While the above provides a full and complete disclosure of the preferred embodiments of this invention, various modifications, alternate constructions, and equivalents may be employed without departing from the true spirit and scope of the invention. Such changes might involve alternate materials, components, structural arrangements, capacities, sizes, operational features or the like. For example, a hinged box door could be substituted for the sliding door of the preferred embodiment, provided that means is included for preventing the hinged box door from swinging open when the garage door is opened. Therefore, the above description and illustrations should not be construed as limiting the scope of the invention which is defined by the appended claims.
1. A mail drop box including:
- four sides, a top and an open bottom forming a rectilinear sextahedron;
- a door on the top;
- a plurality of L-brackets for affixing the box to a vertical surface;
- means for altering the height of at least portions of the sides, the height altering means including snap-off planar members; and
- means for preventing the door from opening when the box is moved from a first vertical position to a second horizontal position, the preventing means including a pair of opposed horizontally aligned channels, in between which channels the door is slideably engaged, whereby the door only may be opened by sliding it in horizontal directions.
2. The apparatus of claim 1 wherein:
- the door is made of transparent plastic.
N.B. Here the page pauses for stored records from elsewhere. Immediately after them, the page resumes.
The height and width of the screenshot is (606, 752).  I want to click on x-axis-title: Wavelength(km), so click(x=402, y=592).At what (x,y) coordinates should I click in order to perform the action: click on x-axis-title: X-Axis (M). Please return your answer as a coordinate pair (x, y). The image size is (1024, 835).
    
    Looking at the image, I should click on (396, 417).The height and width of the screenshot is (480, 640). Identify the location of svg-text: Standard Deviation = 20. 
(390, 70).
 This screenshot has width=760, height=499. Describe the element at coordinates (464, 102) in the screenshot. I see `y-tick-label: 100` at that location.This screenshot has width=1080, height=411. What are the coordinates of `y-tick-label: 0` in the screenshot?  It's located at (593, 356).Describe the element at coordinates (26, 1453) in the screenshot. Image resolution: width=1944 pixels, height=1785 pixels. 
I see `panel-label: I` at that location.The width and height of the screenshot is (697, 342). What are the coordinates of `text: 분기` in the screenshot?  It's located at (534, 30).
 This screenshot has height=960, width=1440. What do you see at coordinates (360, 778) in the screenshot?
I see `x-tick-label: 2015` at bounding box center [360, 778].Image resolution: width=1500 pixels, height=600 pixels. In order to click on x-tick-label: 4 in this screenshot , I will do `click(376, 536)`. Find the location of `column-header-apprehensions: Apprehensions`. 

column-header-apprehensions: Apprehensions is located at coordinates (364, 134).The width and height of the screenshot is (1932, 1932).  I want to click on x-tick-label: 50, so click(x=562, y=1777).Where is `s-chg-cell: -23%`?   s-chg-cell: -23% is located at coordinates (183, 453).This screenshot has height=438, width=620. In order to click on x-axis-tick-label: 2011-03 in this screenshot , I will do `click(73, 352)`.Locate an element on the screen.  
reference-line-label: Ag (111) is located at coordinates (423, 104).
3. The apparatus of claim 2 wherein:
- the sides and the top are made of transparent plastic.
4. The apparatus of claim 3 wherein:
- the brackets are adjustable according to the height of the portions of the sides whose height may be altered.
5. A mail drop box including:
- four sides, a top and an open bottom forming a rectilinear sextrahedron;
- a door on the top;
- a plurality of adjustable L-brackets for affixing the box to a vertical surface;
- a pair of opposed horizontally aligned channels, in between which channels the door is slideably engaged, for preventing the door from opening when the box is moved from a first vertical position to a second horizontal position; and
- means for altering the height of at least portions of the sides, the height altering means including snap-off planar members.
6. The apparatus of claim 5 wherein:
- the door is made of transparent plastic.
7. The apparatus of claim 6 wherein:
- the sides and the top are made of transparent plastic.
8. The apparatus of claim 7 further including:
- a garage door of the type which opens from a vertical position to a horizontal position.